FixedRuntimeRep: check type arguments instead of value arguments for Ids with no binding

Currently, we rule out bad representation-polymorphism in primops (and other Ids with no binding) through tcRemainingValArgs, which checks that the remaining value arguments all have a fixed RuntimeRep.

However, @bgamari points out in #21868 that we also need to rule out representation-polymorphism in other places that aren't arguments, such as the return RuntimeRep r_rep of catch# or keepAlive#:

catch# :: forall (r_rep :: RuntimeRep) (r :: TYPE r_rep) w.
          (State# RealWorld -> (# State# RealWorld, r #) )
       -> (w -> State# RealWorld -> (# State# RealWorld, r #) )
       -> State# RealWorld
       -> (# State# RealWorld, r #)

keepAlive# :: forall (a_lev :: Levity) (a :: TYPE (BoxedRep lev))
                     (r_rep :: RuntimeRep) (r :: TYPE r_rep).
              a -> State# RealWorld -> (State# RealWorld -> r) -> r

Furthermore, it is not enough to rule out representation-polymorphism: #21868 points out that the current implementation of these primops imposes further restrictions on the representation, because the passing of evaluation results may happen via the stack (e.g. in the case of an unregisterised compiler). The current implementation allows non-Void PrimReps that are word-sized or smaller. This means that BoxedRep Lifted, BoxedRep Unlifted, WordRep, Word8Rep, AddrRep for example are all OK, while FloatRep, TupleRep '[] and TupleRep '[ IntRep, WordRep ] are all disallowed. This is a detail of the current implementation of these primops; this limitation could conceivably be lifted (see discussion on #21868).

Plan

Here's a plan, elaborated with @simonpj and @monoidal:

Step 1: store concreteness information in `IdDetails`

Ids whose type quantifies over RuntimeReps which must be instantiated to concrete RuntimeReps should store this information in their IdDetails:

For primops, we can replace the "is rep-poly" Bool stored in the PrimOpId constructor with a collection of type variables and associated ConcreteTvOrigin. For example, catch# would say that the RuntimeRep variable needs to be instantiated to a concrete RuntimeRep.
For wired-in Ids with a compulsory unfolding and representation-polymorphic arguments, add a new constructor to IdDetails with this same information.
For unboxed tuples and sums, we know ahead of time that the RuntimeRep arguments should be concrete (the first half of the type arguments).
This leaves representation-polymorphic newtype constructors, for which this strategy won't work because it might be some type other than one of the quantified type variables which is required to be concrete. See § The newtype question below.

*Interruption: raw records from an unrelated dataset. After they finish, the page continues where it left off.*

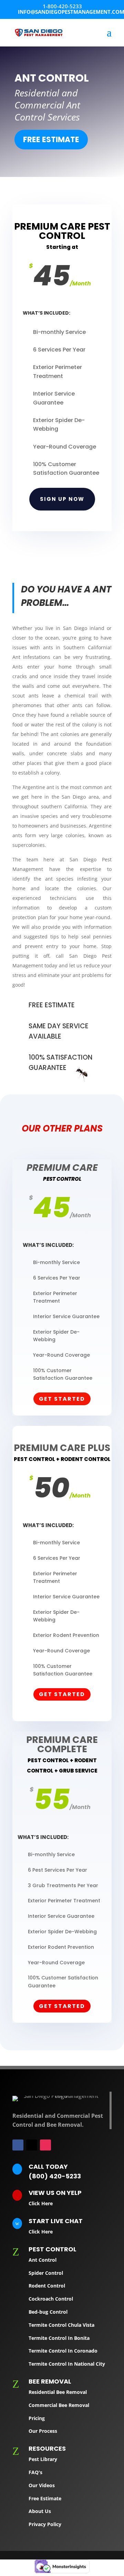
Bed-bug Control (48, 2312)
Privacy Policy (45, 2524)
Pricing (37, 2418)
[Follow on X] (31, 2145)
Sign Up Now (62, 499)
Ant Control (42, 2260)
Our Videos (42, 2485)
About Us (40, 2511)
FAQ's (35, 2472)
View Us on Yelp (55, 2192)
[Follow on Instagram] (45, 2145)
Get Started (62, 1399)
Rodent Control (47, 2285)
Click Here (41, 2203)
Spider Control (46, 2273)
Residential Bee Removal (58, 2392)
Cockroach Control (51, 2298)
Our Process (43, 2431)
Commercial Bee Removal (59, 2405)
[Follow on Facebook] (17, 2145)
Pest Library (43, 2459)
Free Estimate (51, 139)
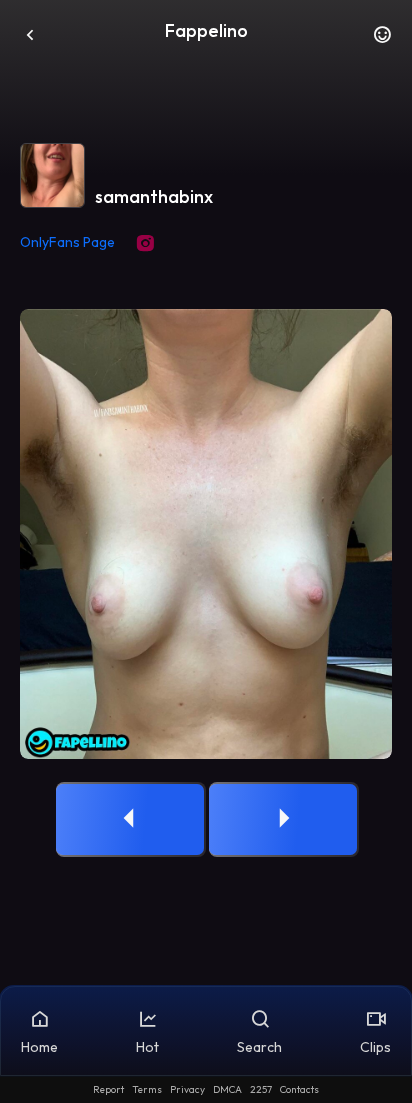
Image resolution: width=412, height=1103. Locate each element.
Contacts (299, 1089)
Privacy (187, 1089)
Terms (147, 1089)
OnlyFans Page (67, 242)
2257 (261, 1089)
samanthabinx (154, 196)
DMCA (227, 1089)
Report (108, 1089)
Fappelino (206, 30)
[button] (382, 40)
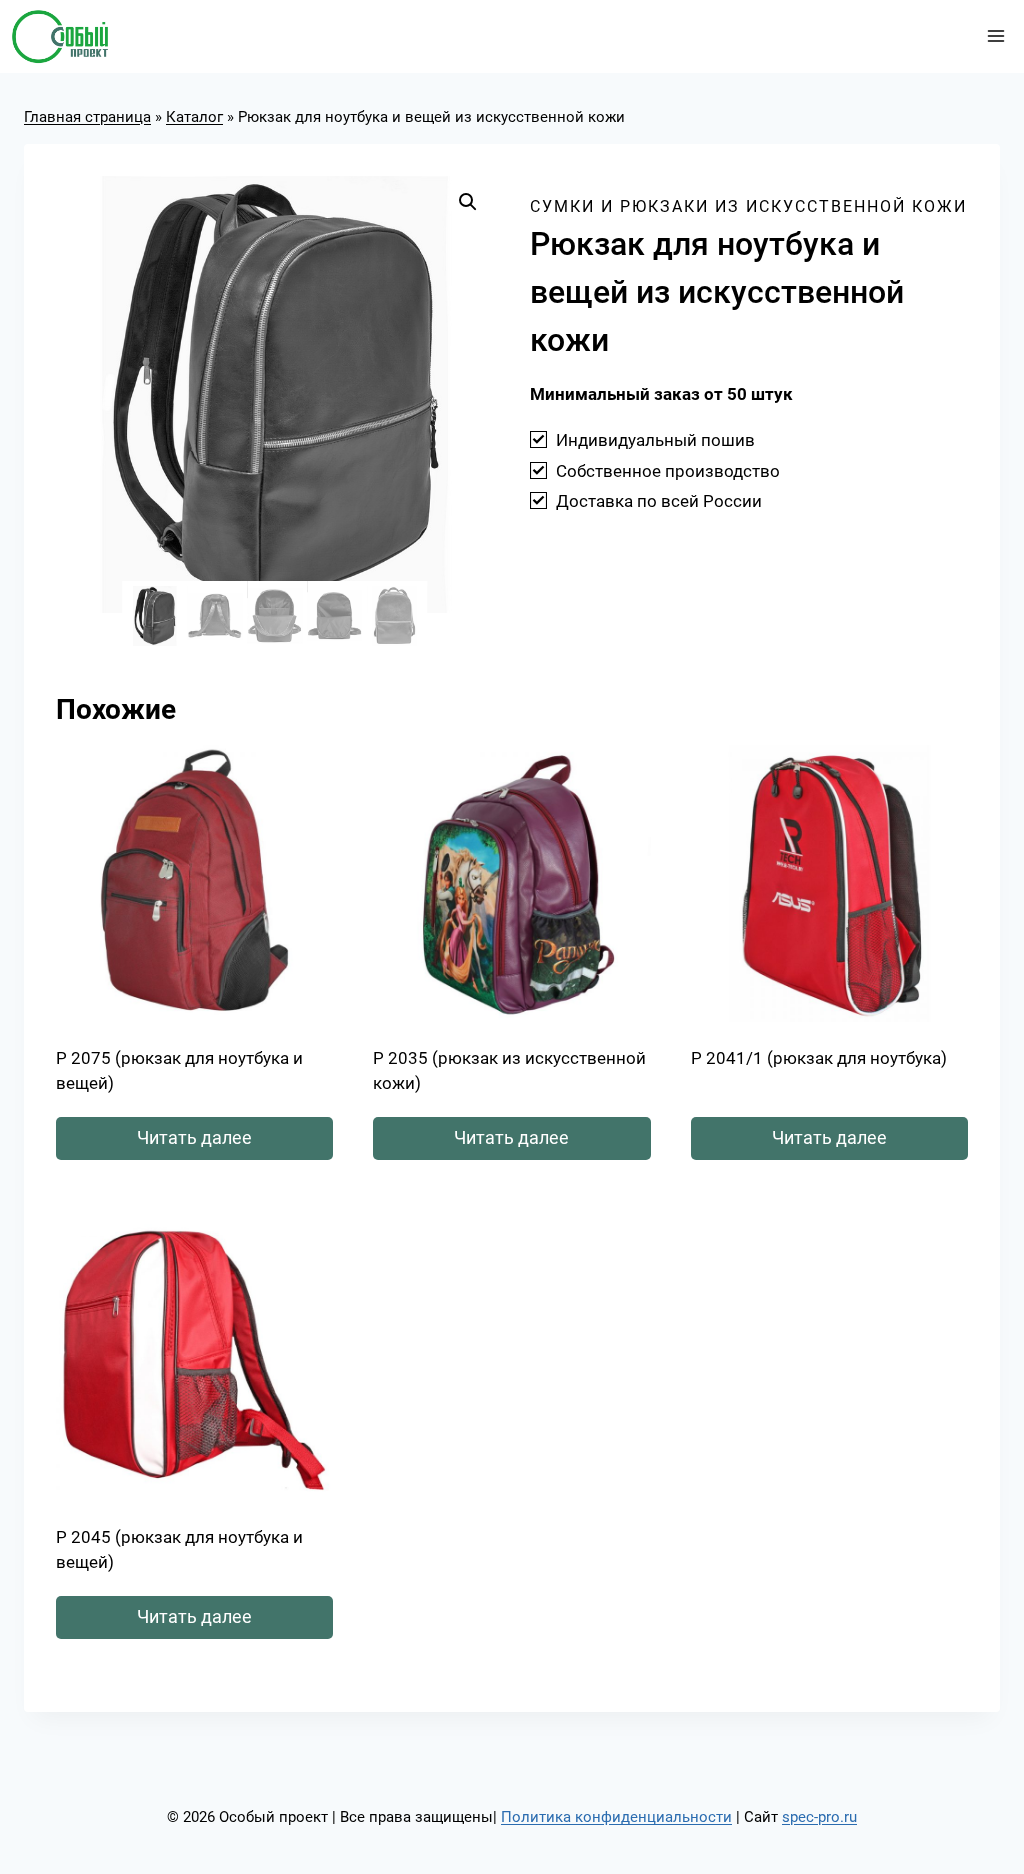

Step 2: create Concrete metavariables when instantiating

When instantiating an Id which contains this information, use concrete metavariables instead of TauTvs for the appropriately tagged variables.

To be specific, in tcInstFun.go1, when we split off some type variables using tcSplitSomeForAllTyVars, if acc is empty (i.e. we are instantiating at the top-level, not in a nested situation) and the function being applied is an Id with no binding, look up which variables must be concrete from the Id and pass that information on to instantiateSigma, saying to use newConcreteTyVarX instead of newMetaTyVarX for those variables.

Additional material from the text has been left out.